Who are we trying to kid? We’re no closer to the truth than we are to the end of time. There is no way we are ever going to know. I’m not out to find out the truth – but I’m keeping quiet while Pakistan is about to have it’s very own Nuremburg, Palestine, segregation, apartheid or genocide is not something I feel comfortable living with.

These were all catastrophic world events where people on the basis of faith, colour or creed were stripped, denaturalized and denied civil and human rights. The penal codes may have been from different times, for different reasons and in different languages – but the meaning and result has always been the same. The people pushing for the what’s happening in Pakistan today are no different to Hitler or the Klu Klux Klan or settlers in West Bank or the perpetrators of the apartheid. For those of you who think this doesn’t affect you, do not get too complacent, it’s a short cry between you and someone who is.

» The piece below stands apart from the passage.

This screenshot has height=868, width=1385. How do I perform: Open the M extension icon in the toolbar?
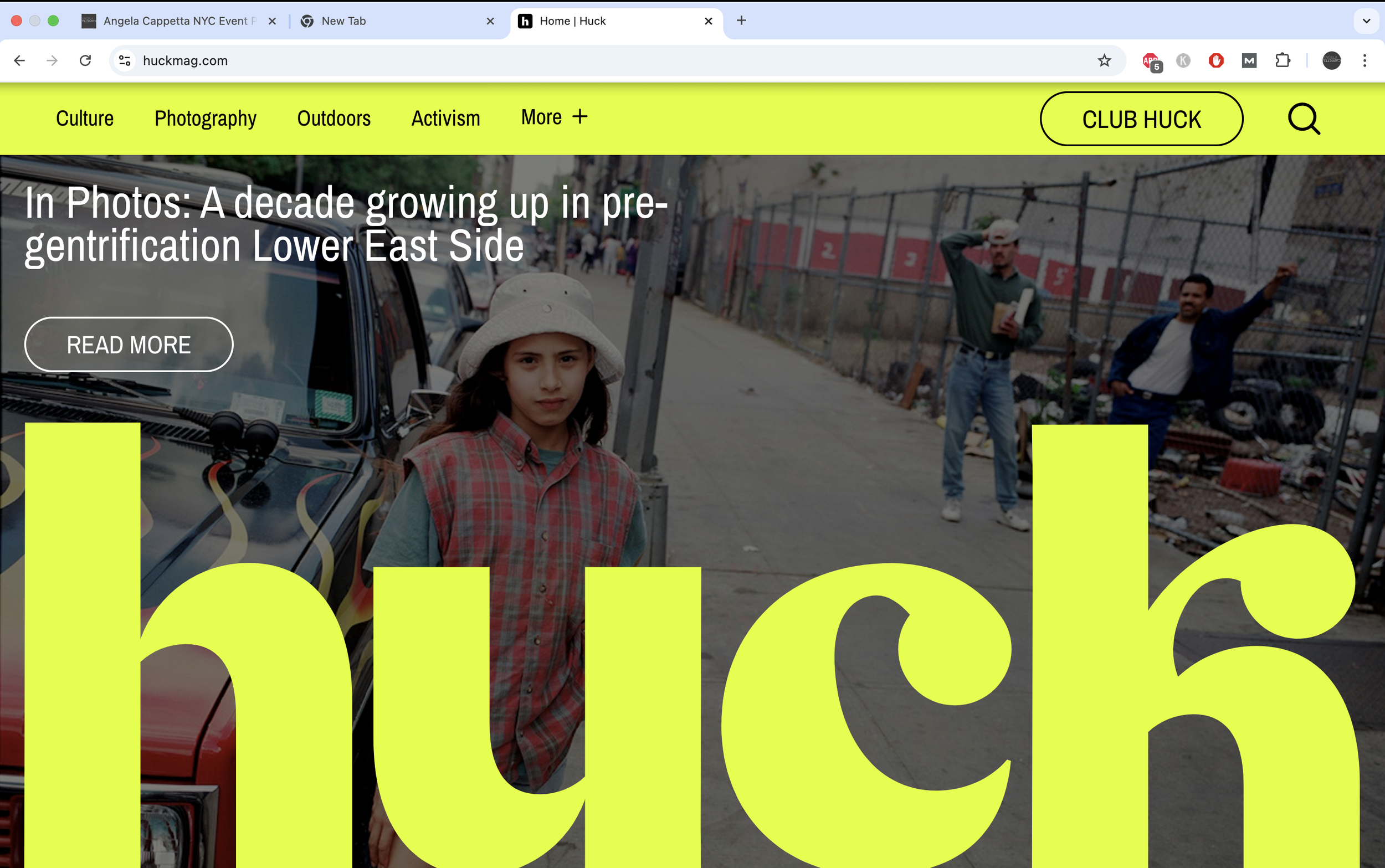pyautogui.click(x=1249, y=60)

For those of you who are comfortable, who brush off my flowery words, I am after all just another writer, ask yourself this – imagine if Nelson Mandela, just another man had stayed quiet, if Martin Luther King just another person had not had the courage to dream or if ordinary people hadn’t united against Nazi Germany? We all know there is some higher order and I’ll be lucky if this article changes even one person’s mind that steadfastly believes that what is happening is right – let alone changing Pakistan or the world but it might inspire the next person who’s going to challenge that order and our divided nation.

Being true to myself means writing this – I can’t live with myself in this godforsaken world if I don’t. If you are content staying out of all this then by all means do or if your peace is behind rose tinted glasses I don’t want to disturb you.

There is a thorn in all our sides that we can’t deny – look at the victims long enough and we’ll become them too. I don’t want anyone to die – nor do I want there to be anymore martyrs but death is as certain as birth and a certainty even stronger and more binding than that is dying for nothing and dying for something.